То, что дороже всего
В 1998 г. мне и моим домочадцам довелось вместе с Николаем Шмелёвым побывать в Кельне, неподалеку от которого, в Касселе, состоялась Международная конференции «Россия на пороге ХХI века. Поиск новой идентичности», на которую были приглашены Николай и мой муж, Борис Бергельсон, доктор физико-математических наук. Ну и конечно, как не увидеть Кельнский cобор! Едва успели мы обменяться восторженными возгласами, как в Соборе послышались громкие русские голоса. Возникла экскурсионная группа бывших соотечественников, один из которых устремился к моему мужу: «Простите, пожалуйста, но ваш спутник так похож на Николая Шмелёва!» — «Ничего удивительного: это и есть Николай Шмелёв», — последовал ответ. Не буду вдаваться в подробности бурной эмоциональной реакции толпы, окружившей нас и сломавшей все экскурсионные планы, но главным, о чем наперебой говорили люди, обращаясь к Шмелёву, было: «Мы все уезжали из России с „Новым миром“, с вашими „Авансами и долгами“!»
Да, в 1987 г. вся Россия зачитывалась статьей экономиста Николая Шмелёва: яростно и честно говорил он о бедах и надеждах нашей страны.
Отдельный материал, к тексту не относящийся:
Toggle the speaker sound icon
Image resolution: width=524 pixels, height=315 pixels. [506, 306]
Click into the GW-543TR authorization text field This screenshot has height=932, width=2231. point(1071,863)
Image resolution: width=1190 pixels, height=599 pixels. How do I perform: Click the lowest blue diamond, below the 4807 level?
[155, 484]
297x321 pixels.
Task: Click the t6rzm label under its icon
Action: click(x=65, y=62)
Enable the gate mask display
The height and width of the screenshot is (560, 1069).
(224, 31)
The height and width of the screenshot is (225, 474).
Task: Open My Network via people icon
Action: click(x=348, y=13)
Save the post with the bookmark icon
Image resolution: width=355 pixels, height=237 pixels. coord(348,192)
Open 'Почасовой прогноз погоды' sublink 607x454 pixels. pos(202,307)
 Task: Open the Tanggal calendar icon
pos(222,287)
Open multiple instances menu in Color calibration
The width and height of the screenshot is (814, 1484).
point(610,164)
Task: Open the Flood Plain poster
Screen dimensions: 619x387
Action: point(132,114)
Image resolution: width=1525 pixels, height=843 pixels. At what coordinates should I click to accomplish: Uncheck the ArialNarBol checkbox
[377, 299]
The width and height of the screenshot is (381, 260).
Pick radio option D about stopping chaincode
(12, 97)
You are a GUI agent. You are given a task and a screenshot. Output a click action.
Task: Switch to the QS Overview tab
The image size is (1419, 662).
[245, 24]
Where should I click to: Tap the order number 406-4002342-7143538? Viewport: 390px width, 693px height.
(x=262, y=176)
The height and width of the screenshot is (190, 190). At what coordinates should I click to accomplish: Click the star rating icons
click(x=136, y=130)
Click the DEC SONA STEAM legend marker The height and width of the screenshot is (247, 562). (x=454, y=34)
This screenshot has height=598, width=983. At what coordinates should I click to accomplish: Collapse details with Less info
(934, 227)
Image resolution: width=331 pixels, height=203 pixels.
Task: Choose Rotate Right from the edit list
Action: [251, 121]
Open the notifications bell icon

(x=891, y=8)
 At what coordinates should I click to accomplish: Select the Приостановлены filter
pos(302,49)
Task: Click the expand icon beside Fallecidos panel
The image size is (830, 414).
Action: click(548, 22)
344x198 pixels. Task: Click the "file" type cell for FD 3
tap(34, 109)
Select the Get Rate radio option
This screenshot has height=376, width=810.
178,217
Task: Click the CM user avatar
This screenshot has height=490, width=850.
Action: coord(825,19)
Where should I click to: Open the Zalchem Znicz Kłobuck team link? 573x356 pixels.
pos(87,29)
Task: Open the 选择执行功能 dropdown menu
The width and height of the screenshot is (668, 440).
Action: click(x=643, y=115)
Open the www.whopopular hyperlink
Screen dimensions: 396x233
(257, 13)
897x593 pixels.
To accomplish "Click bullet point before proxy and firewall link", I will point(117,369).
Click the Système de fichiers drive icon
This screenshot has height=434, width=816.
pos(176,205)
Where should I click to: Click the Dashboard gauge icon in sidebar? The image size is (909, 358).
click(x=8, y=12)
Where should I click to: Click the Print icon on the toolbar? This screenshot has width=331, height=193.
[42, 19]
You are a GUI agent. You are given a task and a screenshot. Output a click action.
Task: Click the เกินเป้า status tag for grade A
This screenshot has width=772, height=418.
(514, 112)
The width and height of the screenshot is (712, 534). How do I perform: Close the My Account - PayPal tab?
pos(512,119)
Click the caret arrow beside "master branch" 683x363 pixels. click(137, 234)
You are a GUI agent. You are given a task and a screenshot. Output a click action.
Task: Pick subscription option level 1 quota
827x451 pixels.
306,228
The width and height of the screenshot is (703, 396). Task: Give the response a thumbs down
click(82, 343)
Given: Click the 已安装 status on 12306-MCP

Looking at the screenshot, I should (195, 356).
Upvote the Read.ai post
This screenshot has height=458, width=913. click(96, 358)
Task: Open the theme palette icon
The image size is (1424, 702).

Его статья дала взрывной и аргументированный импульс к дискуссии о жизненно необходимых переменах в российской экономике. Я слушала этих взволнованных людей, для которых Россия, все наши проблемы и радости навсегда останутся своими, вспоминала, как входил в общественную и литературную жизнь страны директор Института Европы РАН, а до этого — доктор экономических наук, профессор, академик, автор более 70 монографий и статей по проблемам мировой и российской экономики, член Президентского Совета России в 90-е гг., кавалер Ордена Почета — да разве все перечислишь! Но была у Николая другая «почетная должность», которой он, рассказывают, гордился, — умение дружить. Крепко, верно, всю жизнь.